▸ **What is expected**
In the data below, the answer is the run of lines from the line containing "Where should I click to: Open the Netflix" through the line containing "Click the defense", both included; print it exactly and nothing else.

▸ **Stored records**
<<<<
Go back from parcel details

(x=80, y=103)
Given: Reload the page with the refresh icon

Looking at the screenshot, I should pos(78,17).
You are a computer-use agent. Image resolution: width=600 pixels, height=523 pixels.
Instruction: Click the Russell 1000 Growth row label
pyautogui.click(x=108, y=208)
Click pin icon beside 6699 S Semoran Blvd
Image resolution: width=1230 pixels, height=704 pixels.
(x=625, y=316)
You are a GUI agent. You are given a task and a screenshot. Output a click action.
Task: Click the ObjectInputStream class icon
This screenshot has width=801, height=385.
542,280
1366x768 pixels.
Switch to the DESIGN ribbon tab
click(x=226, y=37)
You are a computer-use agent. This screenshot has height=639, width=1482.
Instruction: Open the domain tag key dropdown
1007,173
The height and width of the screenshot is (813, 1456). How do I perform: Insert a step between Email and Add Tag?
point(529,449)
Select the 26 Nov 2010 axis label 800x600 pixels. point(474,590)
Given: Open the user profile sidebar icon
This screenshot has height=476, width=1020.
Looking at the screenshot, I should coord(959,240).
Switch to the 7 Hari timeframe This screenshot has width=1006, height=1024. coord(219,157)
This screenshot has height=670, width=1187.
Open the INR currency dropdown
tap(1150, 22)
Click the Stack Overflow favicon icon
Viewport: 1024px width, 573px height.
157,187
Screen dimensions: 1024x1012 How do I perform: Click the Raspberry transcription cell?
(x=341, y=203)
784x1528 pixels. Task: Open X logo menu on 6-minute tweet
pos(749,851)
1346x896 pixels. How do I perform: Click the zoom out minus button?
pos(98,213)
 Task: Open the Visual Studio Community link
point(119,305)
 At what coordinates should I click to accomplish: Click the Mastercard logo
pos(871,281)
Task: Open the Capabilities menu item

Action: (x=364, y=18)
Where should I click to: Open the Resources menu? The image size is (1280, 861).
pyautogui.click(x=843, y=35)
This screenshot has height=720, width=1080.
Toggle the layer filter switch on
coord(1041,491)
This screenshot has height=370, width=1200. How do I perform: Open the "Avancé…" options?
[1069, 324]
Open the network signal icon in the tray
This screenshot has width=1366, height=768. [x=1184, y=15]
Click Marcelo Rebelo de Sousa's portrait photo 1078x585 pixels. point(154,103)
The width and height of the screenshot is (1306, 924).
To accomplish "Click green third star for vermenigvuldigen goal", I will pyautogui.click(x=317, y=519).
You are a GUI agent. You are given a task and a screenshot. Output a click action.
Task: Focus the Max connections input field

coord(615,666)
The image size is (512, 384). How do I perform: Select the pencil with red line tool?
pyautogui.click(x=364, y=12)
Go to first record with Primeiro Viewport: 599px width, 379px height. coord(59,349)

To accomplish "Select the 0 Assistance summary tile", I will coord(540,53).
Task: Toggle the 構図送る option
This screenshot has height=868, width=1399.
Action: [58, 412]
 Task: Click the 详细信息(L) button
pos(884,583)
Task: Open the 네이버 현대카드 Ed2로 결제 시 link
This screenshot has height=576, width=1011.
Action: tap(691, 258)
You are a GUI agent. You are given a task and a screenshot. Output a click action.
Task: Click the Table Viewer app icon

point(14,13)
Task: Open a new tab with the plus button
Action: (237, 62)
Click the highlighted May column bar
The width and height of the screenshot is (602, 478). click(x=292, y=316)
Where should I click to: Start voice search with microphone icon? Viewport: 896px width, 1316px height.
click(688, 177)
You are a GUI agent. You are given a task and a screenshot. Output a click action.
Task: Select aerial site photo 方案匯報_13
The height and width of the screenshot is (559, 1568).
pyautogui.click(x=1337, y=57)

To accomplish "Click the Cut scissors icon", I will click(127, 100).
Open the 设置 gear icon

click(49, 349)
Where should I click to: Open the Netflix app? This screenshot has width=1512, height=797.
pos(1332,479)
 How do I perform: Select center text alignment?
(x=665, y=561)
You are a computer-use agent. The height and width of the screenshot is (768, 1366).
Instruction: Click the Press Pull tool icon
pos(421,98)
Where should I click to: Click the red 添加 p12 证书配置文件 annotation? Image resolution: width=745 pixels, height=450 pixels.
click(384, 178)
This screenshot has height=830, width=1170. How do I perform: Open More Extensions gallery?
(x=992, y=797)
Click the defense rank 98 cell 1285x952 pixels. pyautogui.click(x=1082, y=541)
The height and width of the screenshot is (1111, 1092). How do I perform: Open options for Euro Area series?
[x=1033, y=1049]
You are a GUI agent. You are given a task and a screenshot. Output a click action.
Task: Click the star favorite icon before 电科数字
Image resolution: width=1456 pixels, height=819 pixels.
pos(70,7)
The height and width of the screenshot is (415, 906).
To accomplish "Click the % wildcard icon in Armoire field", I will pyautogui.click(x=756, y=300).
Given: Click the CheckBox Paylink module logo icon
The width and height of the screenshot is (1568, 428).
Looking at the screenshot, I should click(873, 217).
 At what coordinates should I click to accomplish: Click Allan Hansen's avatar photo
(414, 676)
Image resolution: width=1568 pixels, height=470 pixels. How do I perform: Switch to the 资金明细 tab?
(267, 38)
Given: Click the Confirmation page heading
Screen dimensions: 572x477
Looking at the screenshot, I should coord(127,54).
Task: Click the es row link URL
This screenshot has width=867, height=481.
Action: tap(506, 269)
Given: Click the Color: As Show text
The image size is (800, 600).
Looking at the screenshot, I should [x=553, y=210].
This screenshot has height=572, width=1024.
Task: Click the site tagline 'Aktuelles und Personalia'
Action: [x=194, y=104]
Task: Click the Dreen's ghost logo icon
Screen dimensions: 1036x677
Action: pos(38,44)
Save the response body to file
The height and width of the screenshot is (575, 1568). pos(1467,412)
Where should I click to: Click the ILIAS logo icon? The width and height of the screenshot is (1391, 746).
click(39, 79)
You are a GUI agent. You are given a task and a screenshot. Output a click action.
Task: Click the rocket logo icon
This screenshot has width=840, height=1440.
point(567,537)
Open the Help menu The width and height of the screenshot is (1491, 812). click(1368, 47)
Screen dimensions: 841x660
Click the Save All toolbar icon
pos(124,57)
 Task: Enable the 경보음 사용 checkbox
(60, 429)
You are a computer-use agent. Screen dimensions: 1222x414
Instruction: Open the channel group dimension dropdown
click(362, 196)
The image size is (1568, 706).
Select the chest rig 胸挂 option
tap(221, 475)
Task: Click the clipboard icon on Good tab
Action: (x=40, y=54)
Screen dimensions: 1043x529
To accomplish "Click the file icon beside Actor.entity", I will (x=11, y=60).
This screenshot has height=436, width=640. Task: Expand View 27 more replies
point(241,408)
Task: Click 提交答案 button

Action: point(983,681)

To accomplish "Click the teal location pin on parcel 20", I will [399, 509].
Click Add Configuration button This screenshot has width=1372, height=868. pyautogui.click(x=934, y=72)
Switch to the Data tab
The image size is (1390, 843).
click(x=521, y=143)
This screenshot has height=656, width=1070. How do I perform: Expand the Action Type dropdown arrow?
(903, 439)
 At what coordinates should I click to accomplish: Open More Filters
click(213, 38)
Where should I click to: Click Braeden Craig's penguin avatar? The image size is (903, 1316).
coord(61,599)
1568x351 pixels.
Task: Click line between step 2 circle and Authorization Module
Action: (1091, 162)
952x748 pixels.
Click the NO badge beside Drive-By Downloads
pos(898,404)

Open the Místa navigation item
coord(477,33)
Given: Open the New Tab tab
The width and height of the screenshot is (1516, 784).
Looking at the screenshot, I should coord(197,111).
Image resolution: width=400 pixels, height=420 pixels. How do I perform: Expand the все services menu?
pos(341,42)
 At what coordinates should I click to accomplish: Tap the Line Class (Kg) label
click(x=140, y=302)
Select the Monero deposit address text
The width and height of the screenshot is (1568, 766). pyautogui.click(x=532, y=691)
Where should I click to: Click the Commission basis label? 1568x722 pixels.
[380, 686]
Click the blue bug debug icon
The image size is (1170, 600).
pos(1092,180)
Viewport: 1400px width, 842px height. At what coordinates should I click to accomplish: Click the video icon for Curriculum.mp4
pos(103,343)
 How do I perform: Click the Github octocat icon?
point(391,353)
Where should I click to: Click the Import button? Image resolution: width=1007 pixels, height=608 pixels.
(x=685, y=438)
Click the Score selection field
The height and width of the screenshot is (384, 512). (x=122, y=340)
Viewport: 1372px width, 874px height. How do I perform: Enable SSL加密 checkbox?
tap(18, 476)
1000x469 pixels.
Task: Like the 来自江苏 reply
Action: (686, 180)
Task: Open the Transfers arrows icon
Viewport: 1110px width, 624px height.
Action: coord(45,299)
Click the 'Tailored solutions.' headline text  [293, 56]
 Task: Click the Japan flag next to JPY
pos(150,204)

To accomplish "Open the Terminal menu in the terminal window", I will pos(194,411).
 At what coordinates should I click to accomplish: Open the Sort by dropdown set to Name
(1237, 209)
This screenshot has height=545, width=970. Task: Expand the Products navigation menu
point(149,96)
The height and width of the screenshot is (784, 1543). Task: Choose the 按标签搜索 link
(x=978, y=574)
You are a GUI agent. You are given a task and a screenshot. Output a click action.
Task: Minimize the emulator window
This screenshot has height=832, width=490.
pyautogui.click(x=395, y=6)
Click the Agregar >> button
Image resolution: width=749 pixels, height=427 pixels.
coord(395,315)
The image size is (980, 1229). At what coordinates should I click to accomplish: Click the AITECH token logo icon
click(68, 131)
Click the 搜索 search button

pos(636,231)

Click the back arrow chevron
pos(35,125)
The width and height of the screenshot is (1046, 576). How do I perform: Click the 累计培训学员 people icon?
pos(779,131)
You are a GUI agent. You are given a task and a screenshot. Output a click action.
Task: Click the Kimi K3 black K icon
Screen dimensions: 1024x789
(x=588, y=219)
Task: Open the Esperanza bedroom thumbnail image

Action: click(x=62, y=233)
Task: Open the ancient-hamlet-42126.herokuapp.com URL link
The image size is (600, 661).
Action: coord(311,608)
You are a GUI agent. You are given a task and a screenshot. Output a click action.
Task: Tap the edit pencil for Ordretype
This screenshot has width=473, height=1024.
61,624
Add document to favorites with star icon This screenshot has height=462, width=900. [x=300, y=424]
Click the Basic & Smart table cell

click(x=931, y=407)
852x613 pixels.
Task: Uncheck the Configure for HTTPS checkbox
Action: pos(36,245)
>>>>
▸ **Result for this task**
Where should I click to: Open the Netflix app? This screenshot has width=1512, height=797.
pos(1332,479)
 How do I perform: Select center text alignment?
(x=665, y=561)
You are a computer-use agent. The height and width of the screenshot is (768, 1366).
Instruction: Click the Press Pull tool icon
pos(421,98)
Where should I click to: Click the red 添加 p12 证书配置文件 annotation? Image resolution: width=745 pixels, height=450 pixels.
click(384, 178)
This screenshot has height=830, width=1170. How do I perform: Open More Extensions gallery?
(x=992, y=797)
Click the defense rank 98 cell 1285x952 pixels. pyautogui.click(x=1082, y=541)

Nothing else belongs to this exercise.